*Source passage*.
— Start —

On the strength of a tweet-thread I sent whilst watching the inquiry grind to a halt on Tuesday, the Sunday Times commissioned me to write a 2,000 word where-are-we-now article, which went into the online version of the paper yesterday.

There were two new pieces of information in the Sunday Times piece:

1) the reason the 72-year old Sir Wyn was taken ill in late May was due to a bout of pneumonia, from which it is evident to anyone who has seen him (eg in the video above) he still hasn’t fully recovered. Sir Wyn has three more days of hearings to attend this month. I am sure I am not alone in wishing him a restful summer to properly recuperate.

2) there has been a criminal complaint to the Metropolitan Police against Nick Read and other executives who received bonuses for their work on the inquiry. The complainant believes that by refusing to return the entirety of their bonuses relating to their Inquiry work, Read and his fellow recipients should be investigated for fraud, theft and misconduct in public office. The Post Office have acknowledged the complaint has been made, but I have no idea how seriously Operation Olympos (the investigation into criminality at Fujitsu and the Post Office set up in Jan 2020) is taking the complaint, as the police press office will not even acknowledge my enquiries, let alone confirm anything. If you are a journalist with more clout than me, by all means badger the Met for a statement. I’ve tried three times.

— End —

*Supplied data*.
— Start —

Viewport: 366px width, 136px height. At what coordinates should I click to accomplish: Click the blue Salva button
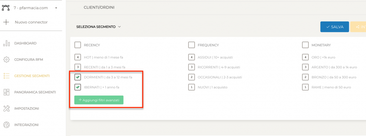pos(335,27)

— End —

*Brief 1*. Please retype the Post Office inquiry passage word for word, beginning at "On the strength" and stopping after "to properly recuperate.".
*Brief 2*. Continue the Post Office inquiry passage from its final sentence onward.

*Output 1*.
On the strength of a tweet-thread I sent whilst watching the inquiry grind to a halt on Tuesday, the Sunday Times commissioned me to write a 2,000 word where-are-we-now article, which went into the online version of the paper yesterday.

There were two new pieces of information in the Sunday Times piece:

1) the reason the 72-year old Sir Wyn was taken ill in late May was due to a bout of pneumonia, from which it is evident to anyone who has seen him (eg in the video above) he still hasn’t fully recovered. Sir Wyn has three more days of hearings to attend this month. I am sure I am not alone in wishing him a restful summer to properly recuperate.

*Output 2*.
In my efforts to get everything the Sunday Times editor asked for, I interviewed and/or requested written answers from a number of Subpostmasters, lawyers and politicians. All came back to me with timely and thoughtful responses. I am embarrassed at how few quotes made it into the final piece. I am determined not to waste the information and opinions I have been given, and hope to publish at least two of these interviews on my website in the near future. If you spoke to me on Wednesday, Thursday or Friday last week whilst I was sweating on writing the best possible piece I could – thank you. I am so grateful and I am really sorry I could not get everything into the finished article.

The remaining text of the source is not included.